A censura na sala de aula é recorrente e generalizada no Brasil e se intensifica em anos eleitorais, segundo um novo estudo do Observatório Nacional da Violência contra Educadoras/es (ONVE), vinculado à Universidade Federal Fluminense (UFF). A pesquisa revela que 93% das educadoras e dos educadores já tiveram contato, direto ou indireto, com atos de censura desde 2010, indicando que a perseguição ao trabalho docente é um fenômeno amplo, persistente e cada vez mais presente nas instituições de ensino.
O relatório, intitulado “Um estudo quantitativo sobre a perseguição de educadoras/es no Brasil”, analisou 3.012 respostas válidas, com relatos e evidências de ataques sofridos por profissionais da educação e traça um panorama preocupante sobre as violações à liberdade de ensinar e ao direito à educação democrática no país.
A amostra analisada concentrou-se principalmente em educadoras e educadores regentes, que planejam e ministram aulas conforme as políticas curriculares, distribuídos entre a educação básica, o ensino técnico e tecnológico e superior. Também incluiu profissionais não regentes, como técnicas e técnicos administrativos, merendeiros e merendeiras. A maior parte das e dos respondentes atua na educação básica.

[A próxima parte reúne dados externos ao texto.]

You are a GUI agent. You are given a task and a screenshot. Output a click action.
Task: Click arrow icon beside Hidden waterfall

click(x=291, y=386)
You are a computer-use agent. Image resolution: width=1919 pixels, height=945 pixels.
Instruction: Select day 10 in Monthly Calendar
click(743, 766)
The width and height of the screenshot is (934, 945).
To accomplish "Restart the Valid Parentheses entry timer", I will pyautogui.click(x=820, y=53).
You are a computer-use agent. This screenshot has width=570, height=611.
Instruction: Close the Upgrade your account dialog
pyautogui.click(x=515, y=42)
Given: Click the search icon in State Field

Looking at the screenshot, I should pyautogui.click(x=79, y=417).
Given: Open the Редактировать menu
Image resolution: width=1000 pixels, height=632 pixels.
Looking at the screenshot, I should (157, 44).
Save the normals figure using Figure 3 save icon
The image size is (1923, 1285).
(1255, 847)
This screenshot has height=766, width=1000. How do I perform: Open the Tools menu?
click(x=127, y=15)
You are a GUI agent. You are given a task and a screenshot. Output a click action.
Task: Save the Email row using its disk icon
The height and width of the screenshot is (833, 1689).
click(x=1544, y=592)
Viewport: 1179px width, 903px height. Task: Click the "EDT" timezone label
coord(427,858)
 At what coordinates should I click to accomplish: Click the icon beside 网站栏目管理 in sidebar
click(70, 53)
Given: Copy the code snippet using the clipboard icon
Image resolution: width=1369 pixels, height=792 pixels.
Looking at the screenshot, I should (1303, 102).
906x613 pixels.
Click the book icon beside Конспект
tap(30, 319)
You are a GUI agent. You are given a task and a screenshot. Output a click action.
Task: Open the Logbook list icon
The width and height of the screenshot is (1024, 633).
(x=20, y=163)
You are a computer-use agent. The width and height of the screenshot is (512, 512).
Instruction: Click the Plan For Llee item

O estudo mostra que a censura está disseminada por todas as regiões e etapas da educação. 44% das e dos respondentes afirmaram ter sido alvo de restrições à liberdade de ensinar quatro vezes ou mais no período analisado.
Os dados também apontam um crescimento contínuo dos episódios ao longo da década, com picos nos anos eleitorais - especialmente em 2018 e 2022. Entre os temas mais censurados estão aqueles considerados “polêmicos” por parte da população, como questões políticas (73%), gênero e sexualidade (53%), questões religiosas (48%), negacionismo científico (41%) e questões étnico-raciais (30%).
A pesquisa identifica ainda que a censura opera como uma forma de violência multidimensional, manifestada por tentativas de intimidação, questionamentos agressivos, até agressões verbais e físicas. Dentre as e os que foram diretamente censurados, 58% relataram tentativas de intimidação, 41% sofreram questionamentos agressivos sobre seus métodos de trabalho e 35% enfrentaram proibições explícitas de conteúdo. As educadoras e os educadores também relataram ter sofrido demissões (6%), suspensões (2%), mudança forçada do local de trabalho (12%), remoção do cargo ou função (11%), agressões verbais e xingamentos (25%), e agressões físicas (10%).
A violência parte, segundo o estudo, em maioria, de profissionais da área pedagógica das instituições - diretor, coordenador, orientador e similares -, correspondendo a 57% dos casos. Familiares de estudantes (44%), estudantes (34%) e colegas de profissão (27%) também estão entre os agentes da violência. Entretanto, figuras externas, como figuras políticas e seus assessores (18%), também desempenham papel significativo na perseguição, ampliando o caráter político-institucional das violações. Também estão entre os perpetradores das violências entidades e/ou figuras religiosas (10%), movimentos sociais/ideológicos (9%), entre outros.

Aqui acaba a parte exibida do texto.